## [DETALHES DA TAREFA]
Redigite, sem nenhuma alteração, o trecho do texto sobre o carnaval que vai de "Em outro trecho, Leandro" até "ou algo televisivo.".

Em outro trecho, Leandro afirma:
Detesto a frase “carnaval virou espetáculo”. Tenho restrição a enxergar o carnaval como entretenimento. O carnaval que eu faço é o que tenta dialogar com o carnaval que ensina de cultura popular, de festa brasileira, não é espetáculo ou algo televisivo.
Eu acho que não mensuramos ainda a relevância dessas declarações e elas não repercutiram com a força que devem ter. Nos debates que se estendem sobre enredos de escolas de samba, financiamentos duvidosos, subvenção pública e quejandos, há um ponto, dentre tantos, que pode também ser mencionado e reverbera na fala do carnavalesco da Mangueira: em certo momento as agremiações do Grupo Especial mergulharam no poço sem fundo de um Carnaval caríssimo, desnecessário, espetaculoso, onde não raro uma fantasia de porta-bandeira custa mais que um desfile inteiro de uma escola da Intendente Magalhães.
Um Carnaval visualmente mais modesto e original parecia ser ilusão; ninguém queria embarcar nessa, já que a nova ordem consolidada, sobretudo, a partir dos delírios maravilhosos de Joãosinho Trinta e seus seguidores, aprofundou a ênfase na parafernália visual e transformou os fundamentos de uma agremiação em elementos secundários de um desfile.
Pagam-se fortunas a coreógrafos, acrobatas, técnicos em efeitos especiais, maquiadores, iluminadores, homens voadores, astronautas, ilusionistas, atrizes, atores, rainhas de qualquer coisa e similares. O padrão show de cassino em Las Vegas tomou conta do babado no século XXI e a glamorização da frase de efeito “pobre gosta de luxo, quem gosta de miséria é intelectual”, nos levou a essa encruzilhada.
Aponto o problema, mas afirmo que já fui mais pessimista. Não via como reverter esse quadro, encontrando ao menos um equilíbrio entre os quesitos de fundamento e o visual, por uma razão simples: as próprias escolas de samba – que hoje são apenas (exceções confirmam a regra) simulacros de instituições comunitárias – não querem que isso ocorra. E tome de visual fabuloso, tome de deslumbramento, tome de lavanderia de dinheiro, tome de desfile ostentação.
É neste sentido que a tão propalada crise pode ter, como reiteradamente afirmo, um sentido positivo para o carnaval de avenida. Ao colocar em questão o padrão de Las Vegas, o discurso da espetacularização, o esvaziamento da ideia de carnaval como uma festa da cultura do evento (quando para mim o carnaval é um evento da cultura), o descalabro das quantias astronômicas gastas em enredos desprovidos de sentidos que não sejam o da propaganda de massas, a crise pode representar um reencontro com o que de melhor as escolas de samba apresentaram até hoje.
O desafio está lançado e Leandro Vieira, pelo jeito, sabe exatamente o que está fazendo e onde está pisando. O Carnaval, ao menos aquele que eu aprendi a amar, agradece.

## [DADOS FORNECIDOS]
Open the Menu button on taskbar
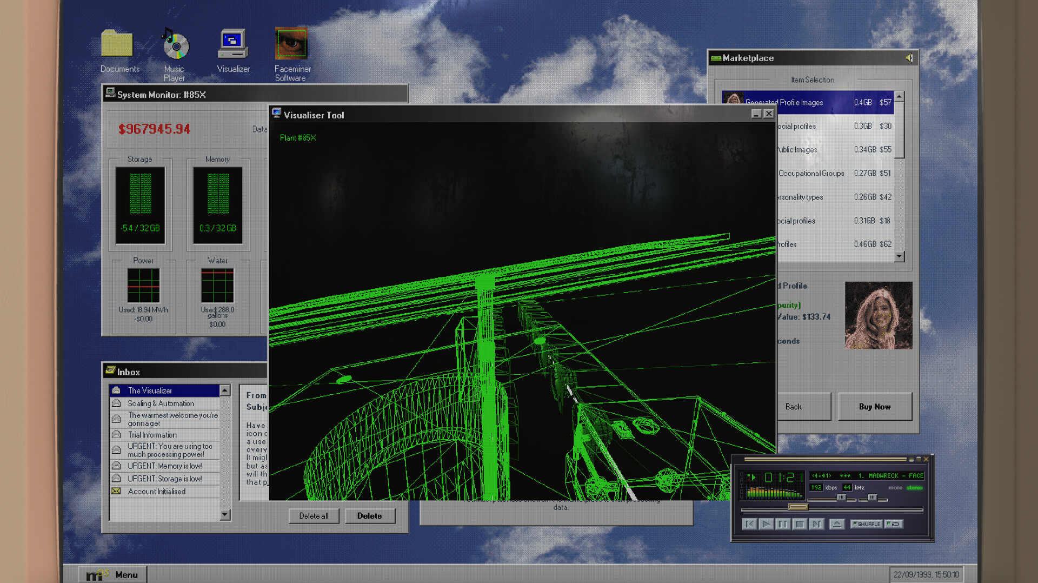This screenshot has width=1038, height=583. (x=112, y=574)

## [RESPOSTA À TAREFA]
Em outro trecho, Leandro afirma:
Detesto a frase “carnaval virou espetáculo”. Tenho restrição a enxergar o carnaval como entretenimento. O carnaval que eu faço é o que tenta dialogar com o carnaval que ensina de cultura popular, de festa brasileira, não é espetáculo ou algo televisivo.